> _Data entries_:
=====
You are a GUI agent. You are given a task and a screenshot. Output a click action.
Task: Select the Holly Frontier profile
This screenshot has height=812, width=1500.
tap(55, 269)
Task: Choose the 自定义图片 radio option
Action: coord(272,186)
=====
> _Prompt_: The records above should be repeated exactly. Print them all.

> _Reply_:
You are a GUI agent. You are given a task and a screenshot. Output a click action.
Task: Select the Holly Frontier profile
This screenshot has height=812, width=1500.
tap(55, 269)
Task: Choose the 自定义图片 radio option
Action: coord(272,186)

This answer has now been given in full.